猛威を振るうデルタ株
デルタ株とは、新型コロナウイルス感染症の原因ウイルスの変異株であり、2020年後半にインドで初めて検出された。WHO(世界保健機関)では、デルタ株を最も警戒度が高い、VOC(懸念される変異株)に位置づけており、デルタ株が報告されている国や地域は2021年8月10日現在で142に上る。またデルタ株の感染力について、日本感染症学会の発表によると、基本再生産数(一人の感染者が何人に感染させるかを示す指標)が、従来の新型コロナウイルスでは2~3とされていたが、デルタ株は7~8になる。国立感染症研究所の発表資料には、カナダのトロント大学のグループによる研究で、デルタ株は従来のウイルスなどに比べて入院するリスク、ICU入室リスク、死亡リスクがいずれも増加していたとの報告が掲載されていた。
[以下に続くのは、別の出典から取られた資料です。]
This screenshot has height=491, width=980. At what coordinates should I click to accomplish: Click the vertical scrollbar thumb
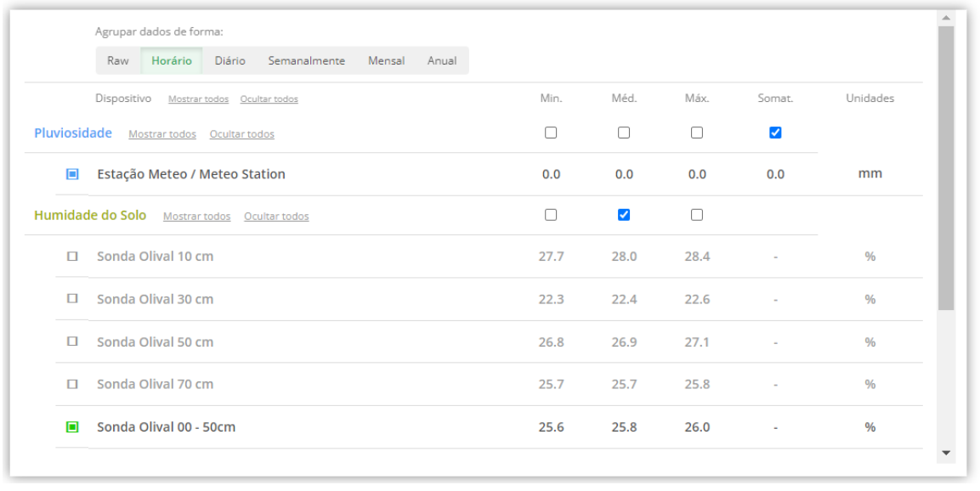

一方、総務省消防庁が発表した、緊急搬送困難事案に関わる状況調査(2021年8月17日)によると、2021年8月9日(月)~8月15日(日)における搬送困難事案は、3,361件で前週より464件増加(16%増)し、過去最多となった。このうち、コロナの疑いでない事案は1,682件にも上っている。平常時なら守れたかもしれない命が守れない危険は、他人事ではなくなっているのである。
2021年8月20日、対象地域が13都府県に拡大された緊急事態宣言。菅首相は医療体制の構築、感染防止、ワクチン接種という3つの柱からなる対策を表明した。
しかし、前述したアメリカのように、ワクチン接種が進んでいる国においても、デルタ株による感染拡大が確認されており、かつてない感染力を持つデルタ株に対し、政府においては、今後の感染防止において、更なる対策が求められる。また同時に、私たち一人一人においても、変化を続ける新型コロナウイルスを正しく理解し、正しく行動することがより一層求められている。